NewBay Media served five marketplaces — Music, Pro Audio/AV, Video & Broadcast, Consumer Electronics, and Education.

In April 2018, Future plc acquired NewBay for $13.8 million.

Acquisitions
In September 2006, NewBay Media (as an affiliate of The Wicks Group of Companies) acquired CMP Entertainment Media (Including Music Player Network, formerly Miller Freeman Music) from United Business Media which yielded Guitar Player, Bass Player, Keyboard, Pro Sound News, Systems Contractor News, Residential Systems, Videography, Government Video, DV, Technology & Learning, and Television Broadcast.

In 2007, NewBay Media acquired IMAS Publishing which yielded TV Technology, Radio World, Pro Audio Review, Audio Media, and some regional editions.
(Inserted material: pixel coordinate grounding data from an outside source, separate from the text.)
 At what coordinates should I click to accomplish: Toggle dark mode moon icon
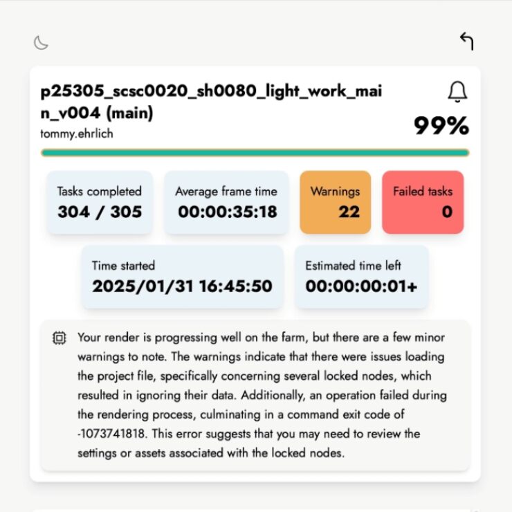[42, 43]
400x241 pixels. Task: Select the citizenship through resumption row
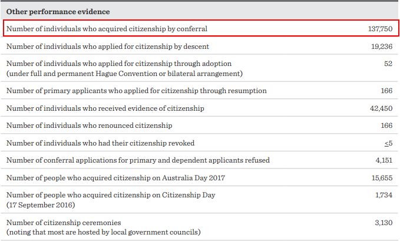pyautogui.click(x=200, y=90)
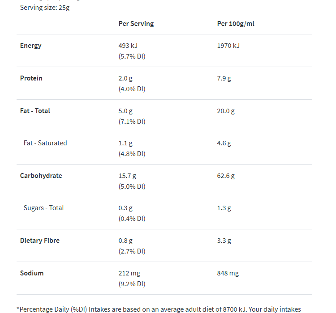Screen dimensions: 336x313
Task: Click the Per Serving column header
Action: (x=136, y=24)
In 2009, Reed Business Information sold TWICE, Broadcasting & Cable, and Multichannel News to NewBay Media.

In early 2011, NewBay Media announced that it had acquired Mix, Electronic Musician, Radio, and Sound & Video Contractor magazines from Penton Media.

In 2012, NewBay Media bought the Music division of Future US.

In late 2012, NewBay Media acquired U.K.-based Intent Media (which was originally formed from the purchase of IP from United Business Media), including brands such as Music Week, PSNEurope, TVBEurope, MCV, Installation, and ToyNews. NewBay Media wanted to acquire these brands because of their strong market positioning and their historical links to the United Business Media purchases, as Pro Sound News was, prior to the spin off from UBM, sister magazine to PSNEurope (or Pro Sound News Europe).

In 2017, NewBay Media sold Revolver to Project Group M LLC.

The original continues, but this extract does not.